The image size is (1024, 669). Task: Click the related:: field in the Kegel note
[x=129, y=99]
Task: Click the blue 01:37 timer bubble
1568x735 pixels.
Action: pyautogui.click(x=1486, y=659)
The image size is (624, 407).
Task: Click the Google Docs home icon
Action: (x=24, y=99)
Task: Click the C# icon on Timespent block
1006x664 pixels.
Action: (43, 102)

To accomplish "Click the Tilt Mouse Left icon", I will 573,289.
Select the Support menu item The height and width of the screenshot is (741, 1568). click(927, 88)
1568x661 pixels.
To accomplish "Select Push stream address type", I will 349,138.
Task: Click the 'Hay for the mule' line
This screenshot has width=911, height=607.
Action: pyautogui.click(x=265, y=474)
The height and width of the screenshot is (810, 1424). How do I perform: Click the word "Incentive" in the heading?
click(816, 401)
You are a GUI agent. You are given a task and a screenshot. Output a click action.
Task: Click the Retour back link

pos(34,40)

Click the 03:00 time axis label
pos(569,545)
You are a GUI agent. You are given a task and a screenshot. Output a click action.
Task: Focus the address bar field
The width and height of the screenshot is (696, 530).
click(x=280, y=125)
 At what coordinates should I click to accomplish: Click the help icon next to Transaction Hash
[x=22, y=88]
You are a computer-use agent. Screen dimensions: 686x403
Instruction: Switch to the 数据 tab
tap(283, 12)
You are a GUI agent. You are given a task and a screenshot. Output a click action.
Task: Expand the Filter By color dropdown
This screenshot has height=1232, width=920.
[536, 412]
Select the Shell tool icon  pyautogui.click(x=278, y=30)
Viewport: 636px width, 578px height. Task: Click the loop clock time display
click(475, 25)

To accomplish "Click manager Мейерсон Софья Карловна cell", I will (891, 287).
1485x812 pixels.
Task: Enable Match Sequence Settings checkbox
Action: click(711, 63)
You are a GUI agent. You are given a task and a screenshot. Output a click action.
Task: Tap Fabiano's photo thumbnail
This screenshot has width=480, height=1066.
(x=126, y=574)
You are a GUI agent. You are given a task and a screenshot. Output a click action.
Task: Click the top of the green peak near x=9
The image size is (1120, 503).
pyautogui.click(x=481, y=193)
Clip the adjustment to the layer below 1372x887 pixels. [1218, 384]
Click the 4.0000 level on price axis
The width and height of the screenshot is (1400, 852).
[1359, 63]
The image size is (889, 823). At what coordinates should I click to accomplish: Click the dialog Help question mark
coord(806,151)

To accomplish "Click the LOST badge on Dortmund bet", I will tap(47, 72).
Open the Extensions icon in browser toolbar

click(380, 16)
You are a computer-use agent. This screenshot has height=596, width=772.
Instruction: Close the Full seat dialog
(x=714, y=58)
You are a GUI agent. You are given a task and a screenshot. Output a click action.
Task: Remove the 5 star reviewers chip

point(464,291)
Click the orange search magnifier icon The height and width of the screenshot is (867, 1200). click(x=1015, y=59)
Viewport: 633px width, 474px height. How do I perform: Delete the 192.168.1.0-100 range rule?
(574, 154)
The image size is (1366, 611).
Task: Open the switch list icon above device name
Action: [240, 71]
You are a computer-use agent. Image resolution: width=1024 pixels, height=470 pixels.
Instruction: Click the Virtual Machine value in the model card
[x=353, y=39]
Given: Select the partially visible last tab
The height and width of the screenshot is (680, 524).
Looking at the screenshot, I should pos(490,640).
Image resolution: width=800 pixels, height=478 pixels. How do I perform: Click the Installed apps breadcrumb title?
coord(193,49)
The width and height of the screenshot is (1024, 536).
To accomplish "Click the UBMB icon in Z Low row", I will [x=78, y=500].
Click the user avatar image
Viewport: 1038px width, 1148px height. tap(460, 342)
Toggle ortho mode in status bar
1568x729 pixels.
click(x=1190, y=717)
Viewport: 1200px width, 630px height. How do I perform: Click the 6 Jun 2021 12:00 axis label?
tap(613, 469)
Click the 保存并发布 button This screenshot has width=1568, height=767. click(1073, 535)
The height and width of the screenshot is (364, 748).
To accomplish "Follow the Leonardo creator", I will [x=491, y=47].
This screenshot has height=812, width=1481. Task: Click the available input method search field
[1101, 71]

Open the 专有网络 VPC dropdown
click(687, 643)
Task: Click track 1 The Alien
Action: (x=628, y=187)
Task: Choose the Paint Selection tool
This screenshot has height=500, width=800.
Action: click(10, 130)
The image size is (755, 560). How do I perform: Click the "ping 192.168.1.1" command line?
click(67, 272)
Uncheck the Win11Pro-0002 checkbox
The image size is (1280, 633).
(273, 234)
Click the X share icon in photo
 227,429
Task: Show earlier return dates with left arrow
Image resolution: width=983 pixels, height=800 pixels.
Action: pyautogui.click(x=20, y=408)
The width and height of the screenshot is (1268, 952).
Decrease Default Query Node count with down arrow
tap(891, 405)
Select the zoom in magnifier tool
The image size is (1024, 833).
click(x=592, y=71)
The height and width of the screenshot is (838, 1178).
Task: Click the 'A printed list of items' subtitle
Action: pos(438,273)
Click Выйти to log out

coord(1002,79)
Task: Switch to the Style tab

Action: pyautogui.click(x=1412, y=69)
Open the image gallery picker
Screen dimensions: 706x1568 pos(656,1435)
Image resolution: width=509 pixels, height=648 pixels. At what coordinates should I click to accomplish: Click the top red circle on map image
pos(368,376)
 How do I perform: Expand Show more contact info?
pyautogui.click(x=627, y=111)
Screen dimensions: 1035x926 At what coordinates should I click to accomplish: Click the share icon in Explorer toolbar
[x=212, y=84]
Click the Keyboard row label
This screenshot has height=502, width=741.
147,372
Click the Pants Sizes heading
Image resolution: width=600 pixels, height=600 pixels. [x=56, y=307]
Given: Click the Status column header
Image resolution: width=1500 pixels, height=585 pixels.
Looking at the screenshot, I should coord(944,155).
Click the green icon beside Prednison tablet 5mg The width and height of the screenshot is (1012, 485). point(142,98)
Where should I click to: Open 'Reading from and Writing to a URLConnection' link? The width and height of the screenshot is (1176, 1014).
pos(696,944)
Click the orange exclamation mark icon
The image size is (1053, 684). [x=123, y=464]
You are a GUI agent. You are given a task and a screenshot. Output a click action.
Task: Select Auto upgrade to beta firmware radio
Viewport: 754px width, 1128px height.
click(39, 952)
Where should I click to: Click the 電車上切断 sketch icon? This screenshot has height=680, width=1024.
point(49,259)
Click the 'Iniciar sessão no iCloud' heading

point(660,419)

= = =

# [EXERCISE GOAL]
Repeat every entry exactly, leaving nothing out.

# [WRITTEN RESPONSE]
The image size is (1024, 669). Task: Click the related:: field in the Kegel note
[x=129, y=99]
Task: Click the blue 01:37 timer bubble
1568x735 pixels.
Action: pyautogui.click(x=1486, y=659)
The image size is (624, 407).
Task: Click the Google Docs home icon
Action: (x=24, y=99)
Task: Click the C# icon on Timespent block
1006x664 pixels.
Action: (43, 102)

To accomplish "Click the Tilt Mouse Left icon", I will 573,289.
Select the Support menu item The height and width of the screenshot is (741, 1568). click(927, 88)
1568x661 pixels.
To accomplish "Select Push stream address type", I will 349,138.
Task: Click the 'Hay for the mule' line
This screenshot has width=911, height=607.
Action: pyautogui.click(x=265, y=474)
The height and width of the screenshot is (810, 1424). How do I perform: Click the word "Incentive" in the heading?
click(816, 401)
You are a GUI agent. You are given a task and a screenshot. Output a click action.
Task: Click the Retour back link

pos(34,40)

Click the 03:00 time axis label
pos(569,545)
You are a GUI agent. You are given a task and a screenshot. Output a click action.
Task: Focus the address bar field
The width and height of the screenshot is (696, 530).
click(x=280, y=125)
 At what coordinates should I click to accomplish: Click the help icon next to Transaction Hash
[x=22, y=88]
You are a computer-use agent. Screen dimensions: 686x403
Instruction: Switch to the 数据 tab
tap(283, 12)
You are a GUI agent. You are given a task and a screenshot. Output a click action.
Task: Expand the Filter By color dropdown
This screenshot has height=1232, width=920.
[536, 412]
Select the Shell tool icon  pyautogui.click(x=278, y=30)
Viewport: 636px width, 578px height. Task: Click the loop clock time display
click(475, 25)

To accomplish "Click manager Мейерсон Софья Карловна cell", I will (891, 287).
1485x812 pixels.
Task: Enable Match Sequence Settings checkbox
Action: click(711, 63)
You are a GUI agent. You are given a task and a screenshot. Output a click action.
Task: Tap Fabiano's photo thumbnail
This screenshot has width=480, height=1066.
(x=126, y=574)
You are a GUI agent. You are given a task and a screenshot. Output a click action.
Task: Click the top of the green peak near x=9
The image size is (1120, 503).
pyautogui.click(x=481, y=193)
Clip the adjustment to the layer below 1372x887 pixels. [1218, 384]
Click the 4.0000 level on price axis
The width and height of the screenshot is (1400, 852).
[1359, 63]
The image size is (889, 823). At what coordinates should I click to accomplish: Click the dialog Help question mark
coord(806,151)

To accomplish "Click the LOST badge on Dortmund bet", I will tap(47, 72).
Open the Extensions icon in browser toolbar

click(380, 16)
You are a computer-use agent. This screenshot has height=596, width=772.
Instruction: Close the Full seat dialog
(x=714, y=58)
You are a GUI agent. You are given a task and a screenshot. Output a click action.
Task: Remove the 5 star reviewers chip

point(464,291)
Click the orange search magnifier icon The height and width of the screenshot is (867, 1200). click(x=1015, y=59)
Viewport: 633px width, 474px height. How do I perform: Delete the 192.168.1.0-100 range rule?
(574, 154)
The image size is (1366, 611).
Task: Open the switch list icon above device name
Action: [240, 71]
You are a computer-use agent. Image resolution: width=1024 pixels, height=470 pixels.
Instruction: Click the Virtual Machine value in the model card
[x=353, y=39]
Given: Select the partially visible last tab
The height and width of the screenshot is (680, 524).
Looking at the screenshot, I should pos(490,640).
Image resolution: width=800 pixels, height=478 pixels. How do I perform: Click the Installed apps breadcrumb title?
coord(193,49)
The width and height of the screenshot is (1024, 536).
To accomplish "Click the UBMB icon in Z Low row", I will [x=78, y=500].
Click the user avatar image
Viewport: 1038px width, 1148px height. tap(460, 342)
Toggle ortho mode in status bar
1568x729 pixels.
click(x=1190, y=717)
Viewport: 1200px width, 630px height. How do I perform: Click the 6 Jun 2021 12:00 axis label?
tap(613, 469)
Click the 保存并发布 button This screenshot has width=1568, height=767. click(1073, 535)
The height and width of the screenshot is (364, 748).
To accomplish "Follow the Leonardo creator", I will [x=491, y=47].
This screenshot has height=812, width=1481. Task: Click the available input method search field
[1101, 71]

Open the 专有网络 VPC dropdown
click(687, 643)
Task: Click track 1 The Alien
Action: (x=628, y=187)
Task: Choose the Paint Selection tool
This screenshot has height=500, width=800.
Action: click(10, 130)
The image size is (755, 560). How do I perform: Click the "ping 192.168.1.1" command line?
click(67, 272)
Uncheck the Win11Pro-0002 checkbox
The image size is (1280, 633).
(273, 234)
Click the X share icon in photo
 227,429
Task: Show earlier return dates with left arrow
Image resolution: width=983 pixels, height=800 pixels.
Action: pyautogui.click(x=20, y=408)
The width and height of the screenshot is (1268, 952).
Decrease Default Query Node count with down arrow
tap(891, 405)
Select the zoom in magnifier tool
The image size is (1024, 833).
click(x=592, y=71)
The height and width of the screenshot is (838, 1178).
Task: Click the 'A printed list of items' subtitle
Action: pos(438,273)
Click Выйти to log out

coord(1002,79)
Task: Switch to the Style tab

Action: pyautogui.click(x=1412, y=69)
Open the image gallery picker
Screen dimensions: 706x1568 pos(656,1435)
Image resolution: width=509 pixels, height=648 pixels. At what coordinates should I click to accomplish: Click the top red circle on map image
pos(368,376)
 How do I perform: Expand Show more contact info?
pyautogui.click(x=627, y=111)
Screen dimensions: 1035x926 At what coordinates should I click to accomplish: Click the share icon in Explorer toolbar
[x=212, y=84]
Click the Keyboard row label
This screenshot has height=502, width=741.
147,372
Click the Pants Sizes heading
Image resolution: width=600 pixels, height=600 pixels. [x=56, y=307]
Given: Click the Status column header
Image resolution: width=1500 pixels, height=585 pixels.
Looking at the screenshot, I should coord(944,155).
Click the green icon beside Prednison tablet 5mg The width and height of the screenshot is (1012, 485). point(142,98)
Where should I click to: Open 'Reading from and Writing to a URLConnection' link? The width and height of the screenshot is (1176, 1014).
pos(696,944)
Click the orange exclamation mark icon
The image size is (1053, 684). [x=123, y=464]
You are a GUI agent. You are given a task and a screenshot. Output a click action.
Task: Select Auto upgrade to beta firmware radio
Viewport: 754px width, 1128px height.
click(39, 952)
Where should I click to: Click the 電車上切断 sketch icon? This screenshot has height=680, width=1024.
point(49,259)
Click the 'Iniciar sessão no iCloud' heading

point(660,419)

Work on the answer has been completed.